The release of volatile organic compounds (VOC) during the drying of Norway spruce and Scots pine was experimentally studied. Heartwood and sapwood were separately dried at 60 ºC. The Flame Ion Detector (FID) was used to measure the total amount of hydrocarbons (THC) released during the drying process. A large difference of the emissions course between heartwood and sapwood were found. For heartwood, a release maximum of hydrocarbons followed by a typical negative exponential course was found. When drying sapwood, the released amount of hydrocarbons was evidently more fluctuating before reducing to zero. A model describing the release of hydrocarbons during the drying with only diffusion as transport mechanism was applied. The aim was to obtain a suitable explanation of the characteristic release behavior from sapwood and develop a model describing the process.

Keywords: Wood Drying, VOC, Modeling, Picea abies, Pinus sylvestris

INTRODUCTION

The drying of wood is an important step in the processing of competitive timber. Advantages include diminish mould damage, discolor and shrinkage of the completed wood product. Improved storage conditions, cheaper transport costs as well as improved strength of the material are other arguments for drying. When drying wood, volatile organic compounds (VOC), originating in the wood are emitted to the environment. The components released mainly consist of terpenes, however, the release of alcohols, carboxylic acids, phenols and fatty acids have also been reported (Fagernäs, 1992). In spruce and pine the most frequent occurred monoterpenes are a -pinene, b -pinene and 3-carene. VOC has for a long time been recognized as a major air-pollutant factor (Englund and Nussbaum, 2000) and (Roques, 1996). The VOCs react photochemically and take part in the formation of ozone in the lower atmosphere (Milota and Lavery, 2001), which has an adverse effect on human health, the forest ecosystem and agricultural crops (Ingram et al., 1995). The flame ionization detector (FID) has been used by different researches (Ingram et al. 2000; Shmulsky 2000a; 2000b; Banerjee et al. 1999) to measure the extent of hydrocarbon emissions from wood drying. Work treating the modeling of the hydrocarbon release is rare. However, Johansson and Rasmuson (1998) modeled the release of monoterpenes with two different models. The communicating model incorporated both advective and diffusive transport of monoterpenes and was overpredicted. The non-communicating model was based on transport by diffusion and agreed well with the monoterpene release from spruce.

This work shows that a distinction between heartwood and sapwood is necessary when studying the release behavior of hydrocarbons. The purpose of this work is to study the total release of hydrocarbons from Norway spruce and Scots pine during drying, and develop a model to describe the emissions from heartwood as well as sapwood.

MATERIALS & METHODS

Wood samples of Norway spruce (Picea abies) and Scots pine (Pinus sylvestris) was used. The samples were sawn into small pieces of either heartwood or sapwood with dimensions approximately 5x3x2 cm³. Pieces with knots and other defects were not used. The samples were stored in -20 ° C. Moisture contents (MC) in the sapwood samples were between 130 and 150 percentage. The average moisture content in the heartwood samples was between 28 and 34 percentage.
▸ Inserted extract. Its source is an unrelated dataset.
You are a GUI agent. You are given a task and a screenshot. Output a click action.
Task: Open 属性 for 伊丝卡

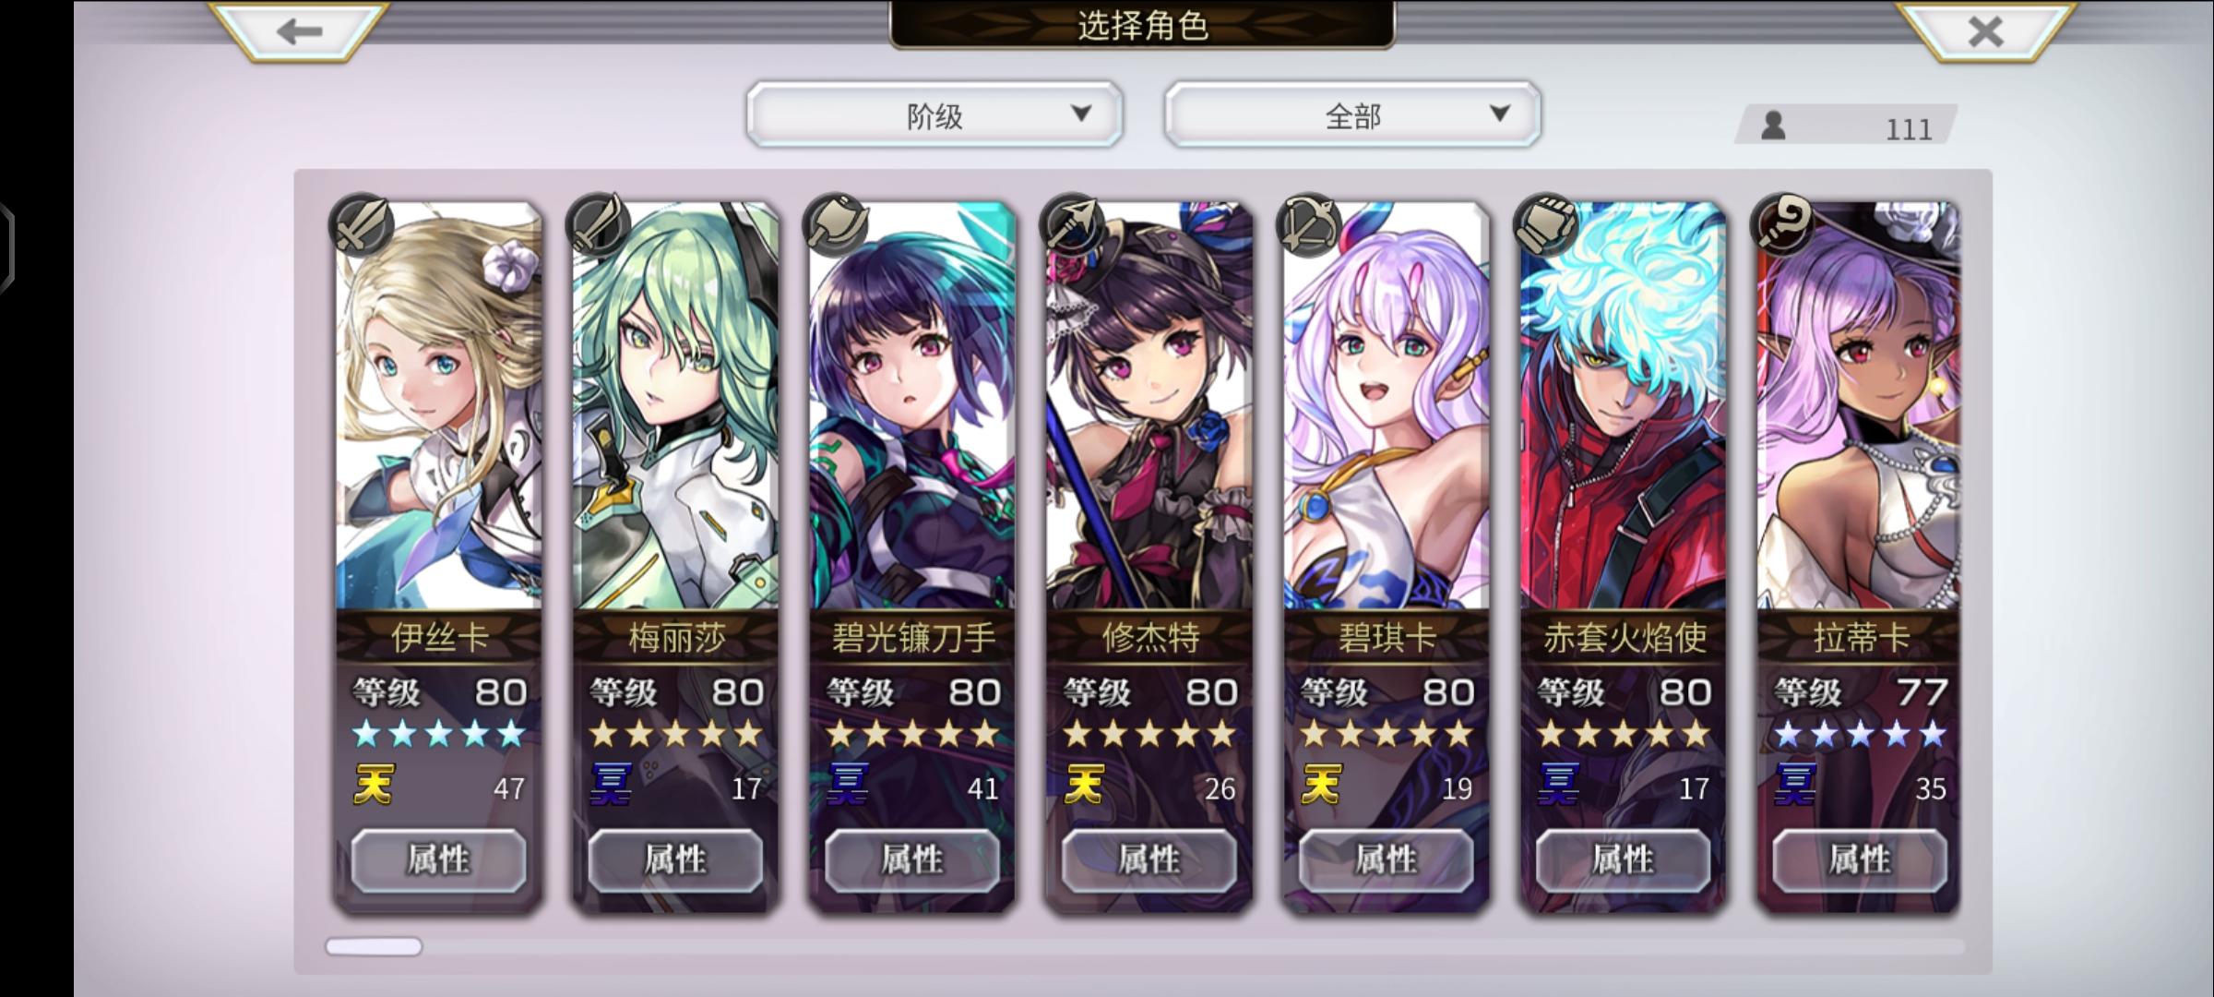coord(439,859)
An experimental drying equipment was rebuilt and further developed to fit the emission experiment, (Figure 1). A 5-liter glass vessel was utilized as a drying chamber. A humidity and temperature sensor measured humidity from 10-95 % RH and could be used in temperatures from -40 to 120 ° C. The water content in the wood samples was determined with an electronically accurate balance, which had a capacity of 100 g and a resolution up to 0.0001 g.

A flame ionization detector (FID) named Thermo-FID was used to sample and measure the release of hydrocarbons continuously during the drying. The emissions were sampled continually at a flow rate of 500 ml/min. The FID uses a heated sample line (150 ° C), to transfer the hydrocarbons from the drying chamber to the analyzer. The analyzer was calibrated with spangas of propan. One drawback with the FID measurements during drying is that the humidity in the drying chamber decreases. The detector response varies with gas moisture content and has in these experiments not been taken into account.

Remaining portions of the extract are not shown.